─── LISTED ENTRIES

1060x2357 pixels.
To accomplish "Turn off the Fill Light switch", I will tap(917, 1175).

──────
─── LISTED ENTRIES

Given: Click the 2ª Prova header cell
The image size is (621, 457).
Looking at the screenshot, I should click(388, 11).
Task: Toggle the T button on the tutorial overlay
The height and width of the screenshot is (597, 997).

──────

What you return must be an exact retyping of the lines above starting at the line with "Task: Toggle the" and ending at the line with "The height and", and nothing besides.

Task: Toggle the T button on the tutorial overlay
The height and width of the screenshot is (597, 997).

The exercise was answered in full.